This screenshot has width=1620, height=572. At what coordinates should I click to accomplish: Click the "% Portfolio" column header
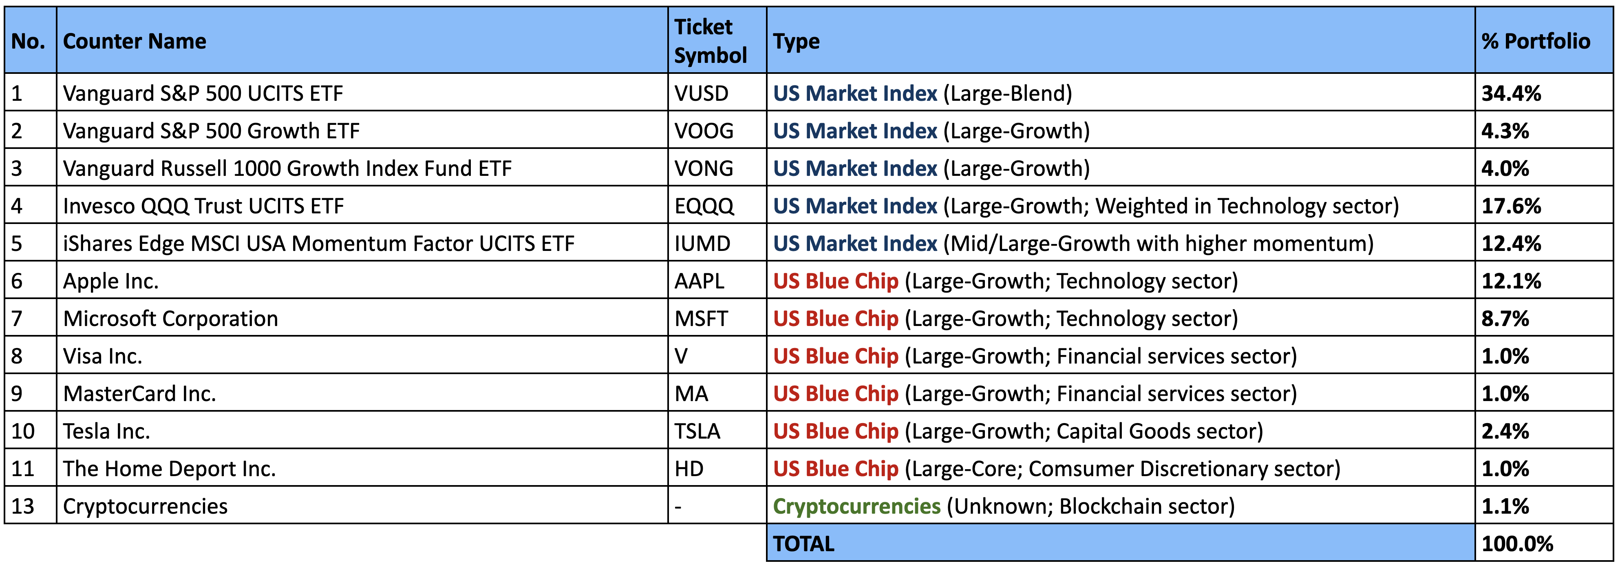pos(1535,42)
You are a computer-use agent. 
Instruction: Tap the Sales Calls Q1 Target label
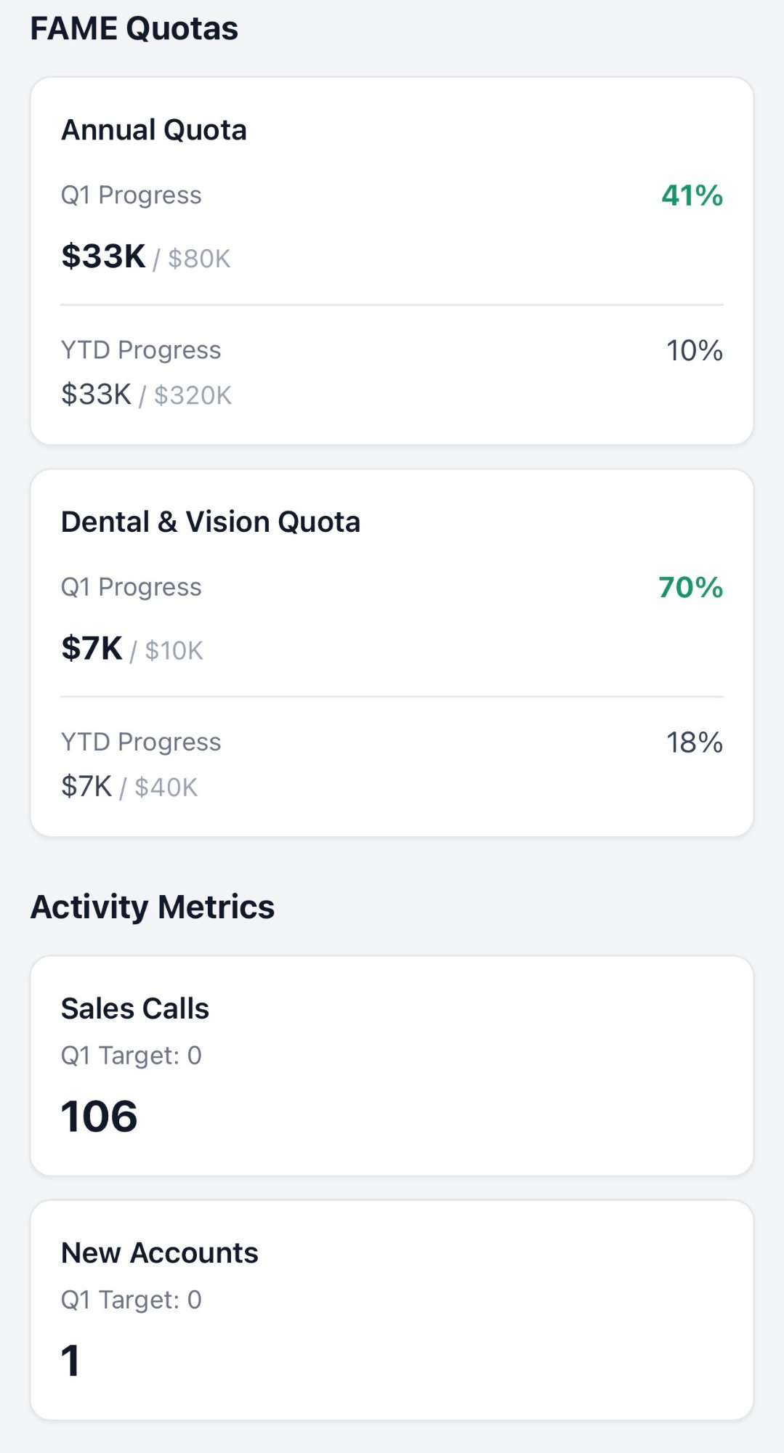pos(132,1055)
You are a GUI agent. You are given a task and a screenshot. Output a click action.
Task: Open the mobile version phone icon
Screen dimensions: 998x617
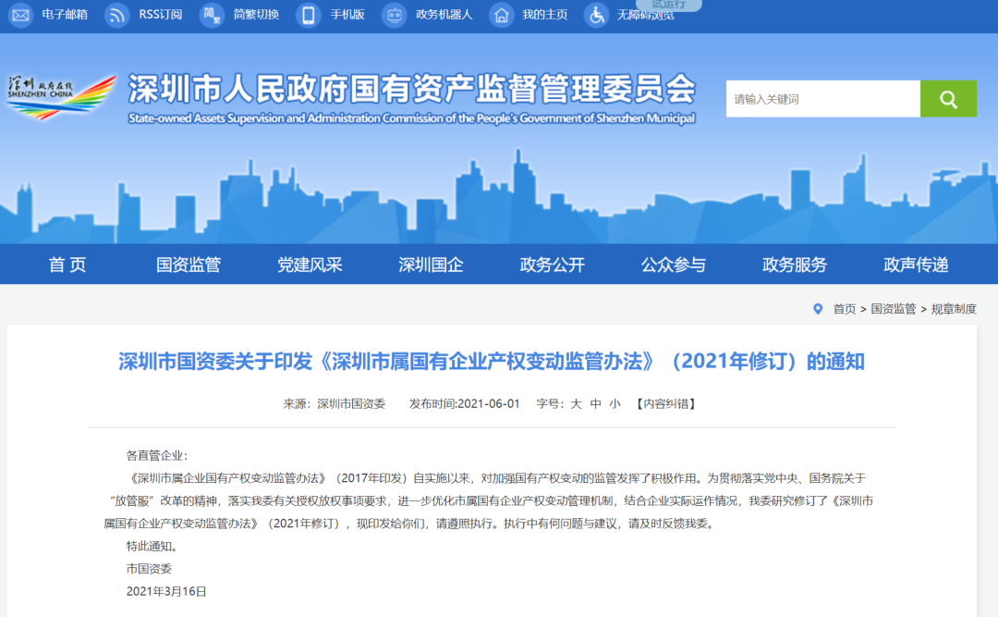[309, 15]
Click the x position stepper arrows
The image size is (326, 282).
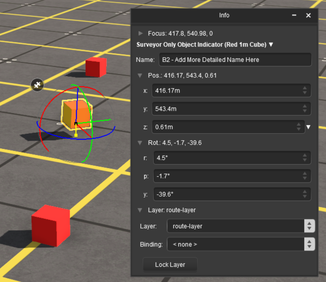coord(304,91)
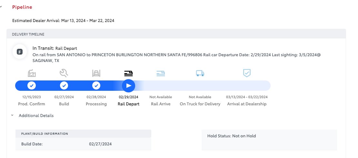Click the Build Date value 02/27/2024
Screen dimensions: 358x158
(100, 144)
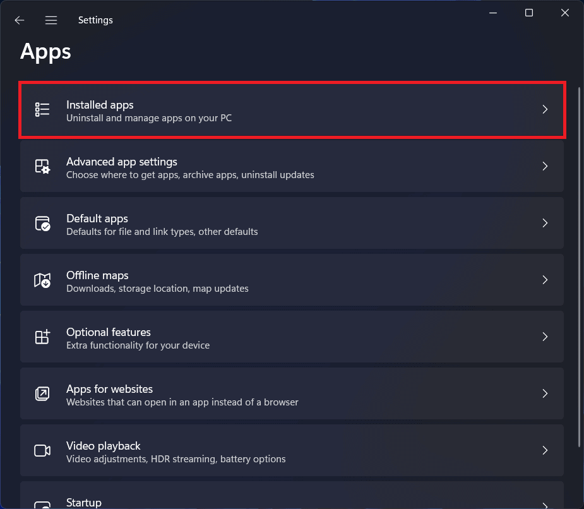Open Default apps via right chevron
The height and width of the screenshot is (509, 584).
pos(545,224)
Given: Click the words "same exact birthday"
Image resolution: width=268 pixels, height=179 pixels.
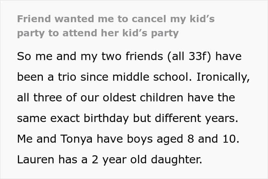Looking at the screenshot, I should point(73,118).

▶ **Work to complete**
Please write every line above out exactly as given, except for any pictures.

▶ **Result**
This screenshot has width=1620, height=572. At what coordinates should I click to accomplish: Click the "% Portfolio" column header
pos(1535,42)
You are a computer-use agent. 
Instruction: Tap the Sales Calls Q1 Target label
pos(132,1055)
You are a GUI agent. You are given a task and a screenshot. Output a click action.
Task: Open the mobile version phone icon
Screen dimensions: 998x617
[309, 15]
Click the x position stepper arrows
The image size is (326, 282).
coord(304,91)
Click the Build Date value 02/27/2024
Screen dimensions: 358x158
(100, 144)
Open Default apps via right chevron
The height and width of the screenshot is (509, 584).
pos(545,224)
Given: Click the words "same exact birthday"
Image resolution: width=268 pixels, height=179 pixels.
Looking at the screenshot, I should point(73,118).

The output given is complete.